Natalia Silberstein, Ph.D. Thesis Seminar
Tuesday, 28.6.2011, 12:30
The projective space of order n over the finite field F is the set of all the subspaces of the vector space F^n. A code C in the projective space is defined as a subset of the projective space, i.e., the codewords in C are subspaces of F^n. If all the codewords in C have the same dimension, then C is called a constant dimension code. These codes gained renewed interest due to the work by Koetter and Kschischang (2008), where they presented an application of such codes to error correction in random network coding.
In the first part of the talk we will present a method to design error-correcting codes in the projective space. We use a multilevel approach to design our codes. First, we select a constant weight code. Each codeword defines a skeleton of a basis for a subspace in reduced row echelon form. This skeleton contains a Ferrers diagram on which we design a rank-metric code. Each such rank-metric code is lifted to a constant dimension code. The union of these codes is our final constant dimension code. In particular the codes constructed by Koetter and Kschischang are a subset of our codes.

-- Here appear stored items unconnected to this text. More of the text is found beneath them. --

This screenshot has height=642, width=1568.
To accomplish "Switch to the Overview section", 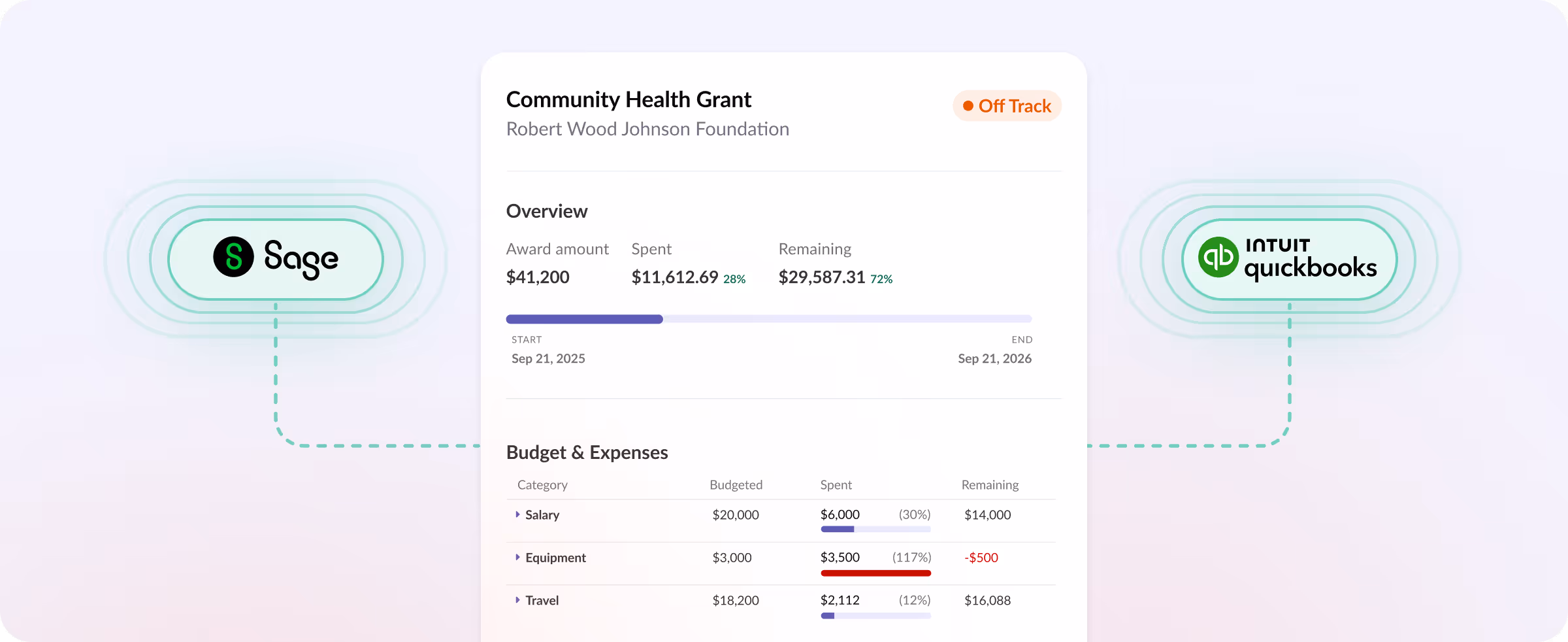I will click(x=547, y=211).
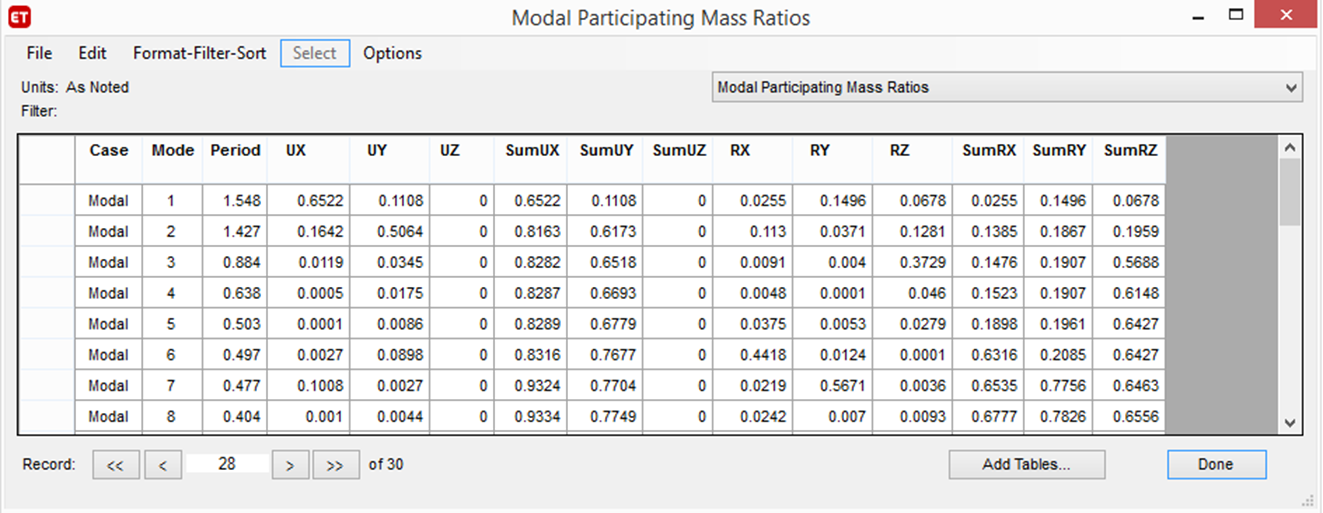The width and height of the screenshot is (1323, 513).
Task: Open the File menu
Action: [39, 53]

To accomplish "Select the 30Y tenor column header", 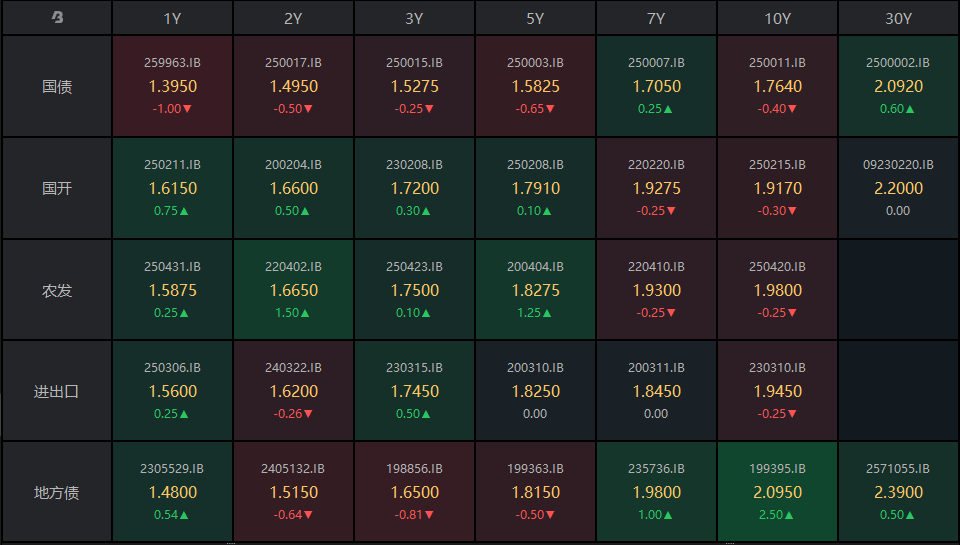I will coord(898,18).
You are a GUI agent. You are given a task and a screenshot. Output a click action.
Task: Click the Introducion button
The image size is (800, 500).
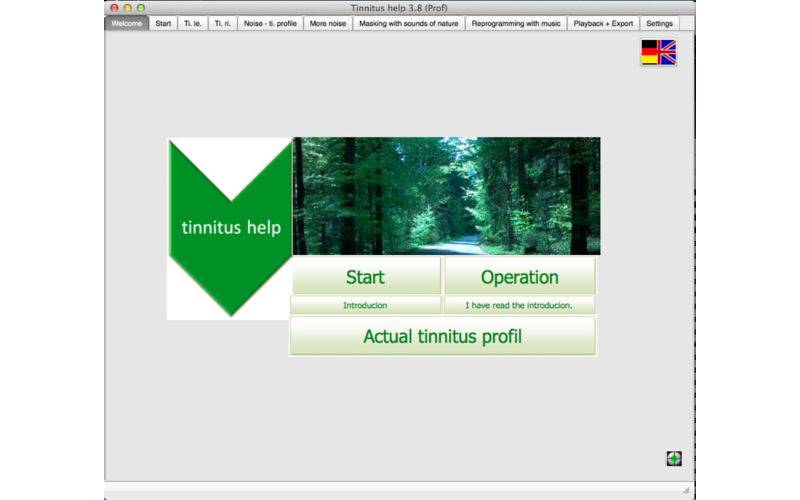(365, 305)
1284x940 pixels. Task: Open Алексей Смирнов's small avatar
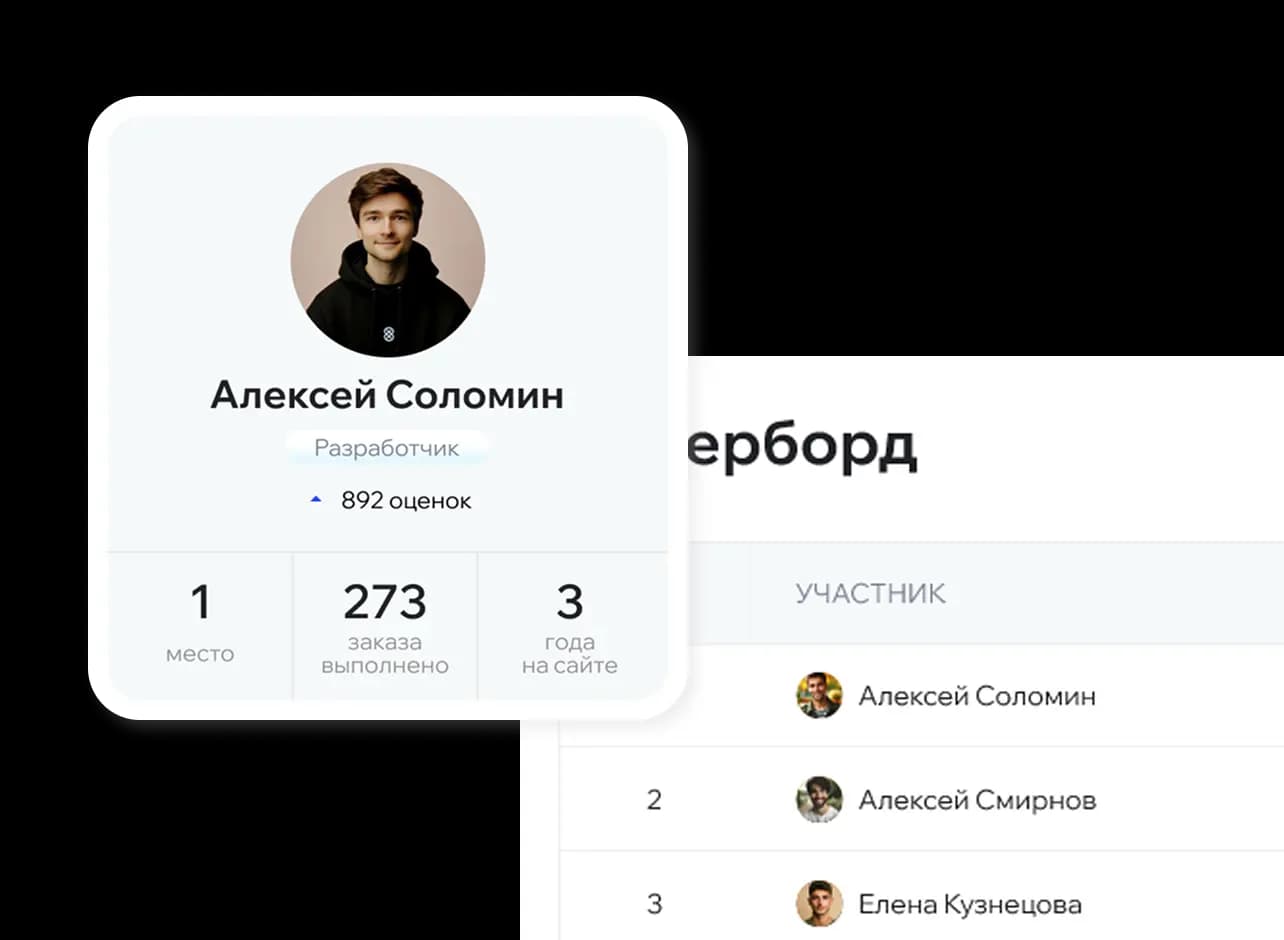819,799
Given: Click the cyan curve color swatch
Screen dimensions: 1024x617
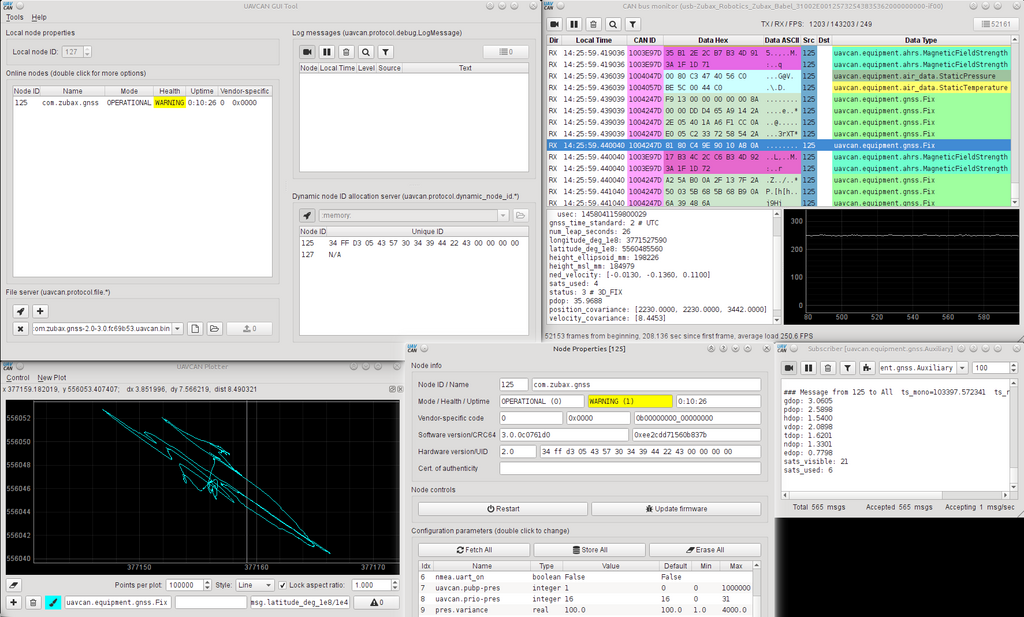Looking at the screenshot, I should click(53, 603).
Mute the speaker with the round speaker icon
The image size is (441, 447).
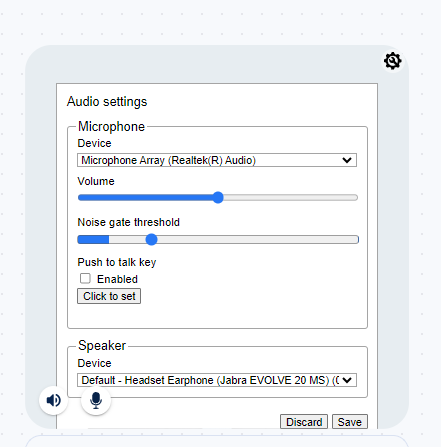point(54,400)
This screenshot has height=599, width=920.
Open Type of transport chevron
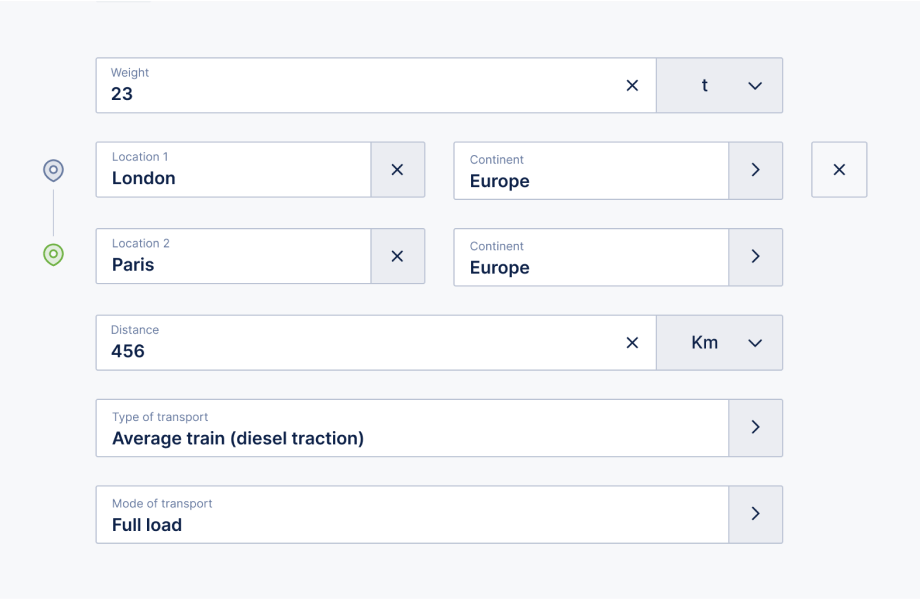[x=756, y=428]
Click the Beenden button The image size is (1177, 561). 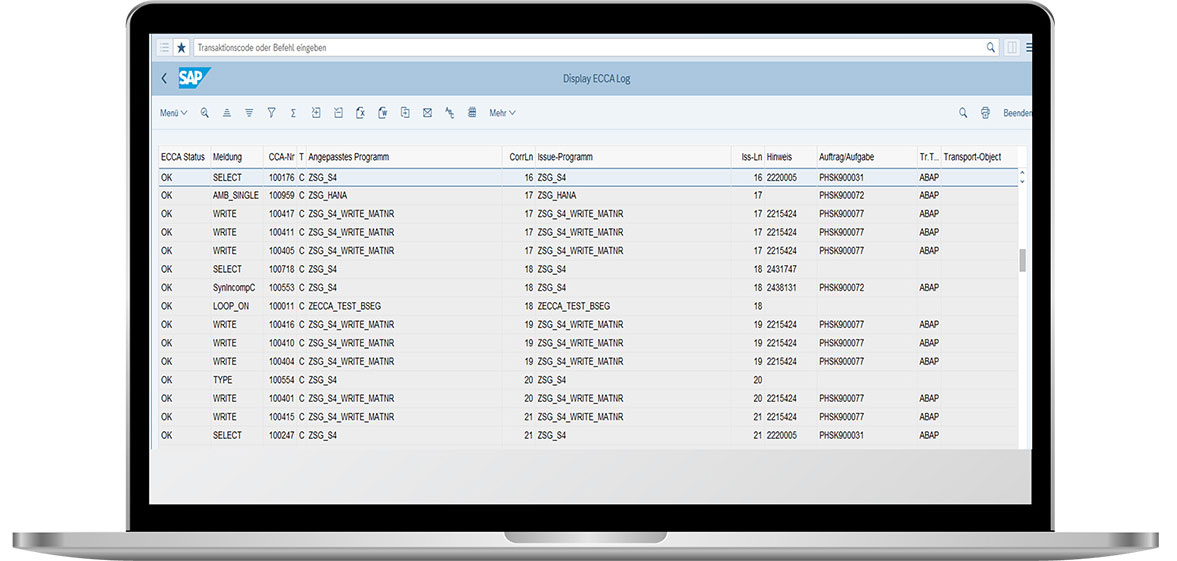(x=1017, y=113)
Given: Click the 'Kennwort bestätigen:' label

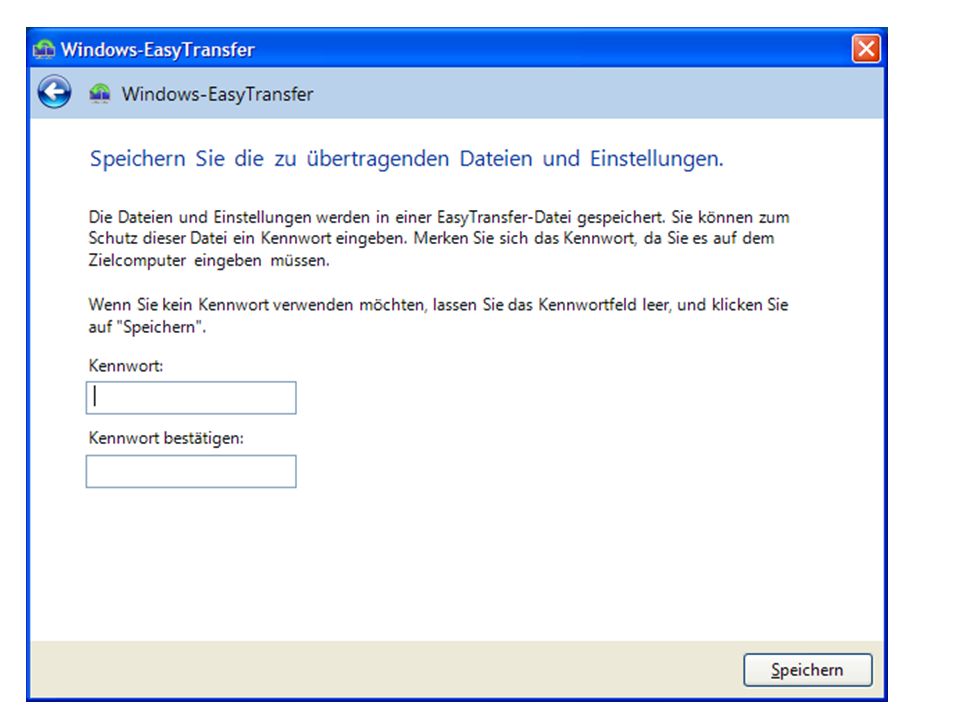Looking at the screenshot, I should pos(166,438).
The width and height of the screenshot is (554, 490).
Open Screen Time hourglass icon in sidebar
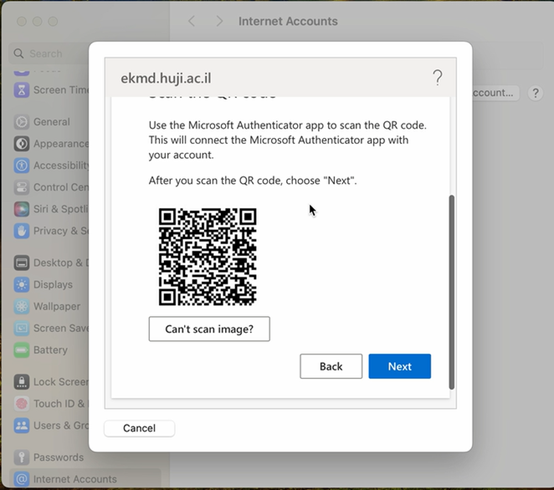[22, 90]
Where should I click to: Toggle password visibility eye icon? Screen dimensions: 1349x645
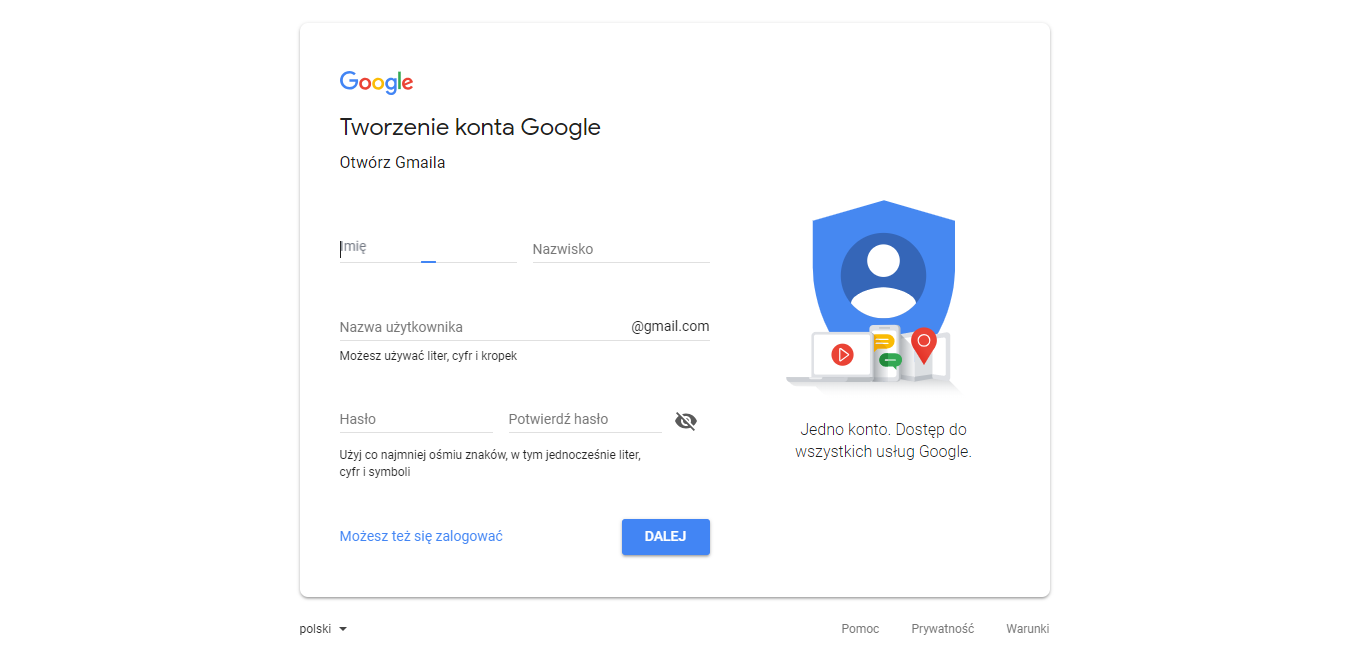(685, 421)
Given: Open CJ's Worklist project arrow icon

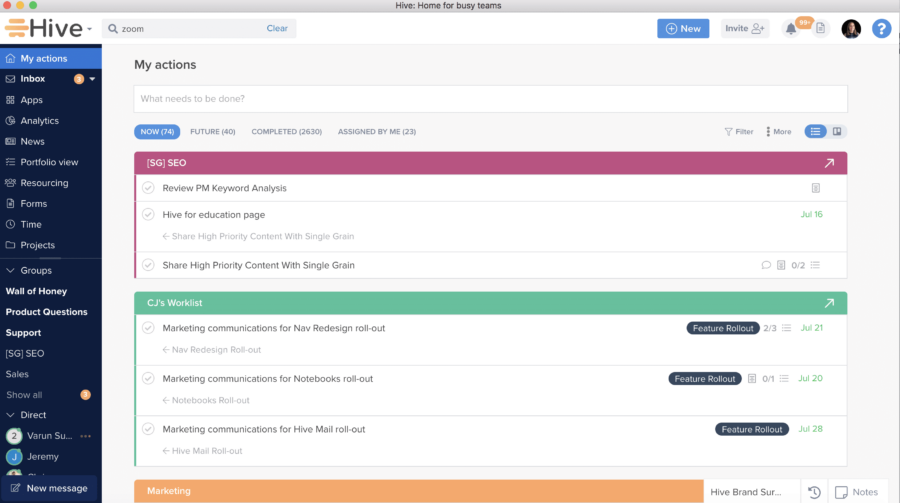Looking at the screenshot, I should 829,303.
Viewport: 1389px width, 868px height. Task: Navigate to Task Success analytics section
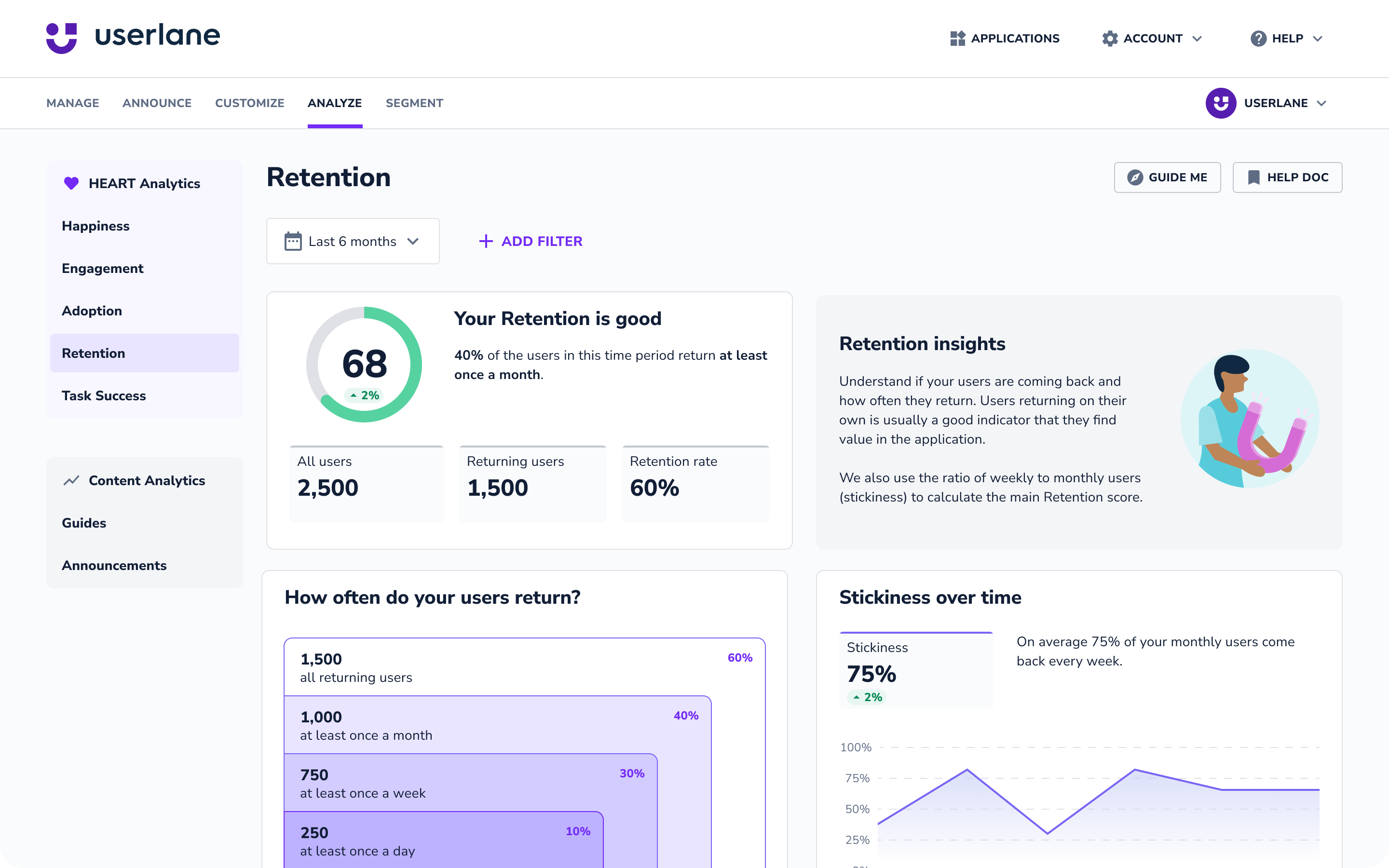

In the second part of the talk we will discuss a relationship between constant dimension codes and combinatorial designs. We consider lifted maximum rank distance codes. We first prove that each such code forms a transversal design in sets and it also forms a structure akin to transversal design in subspaces. We present bounds on the size of codes which contain lifted maximum rank distance codes and describe constructions of codes which attain these bounds. Finally, we present LDPC codes based on the lifted maximum rank distance codes and discuss their properties.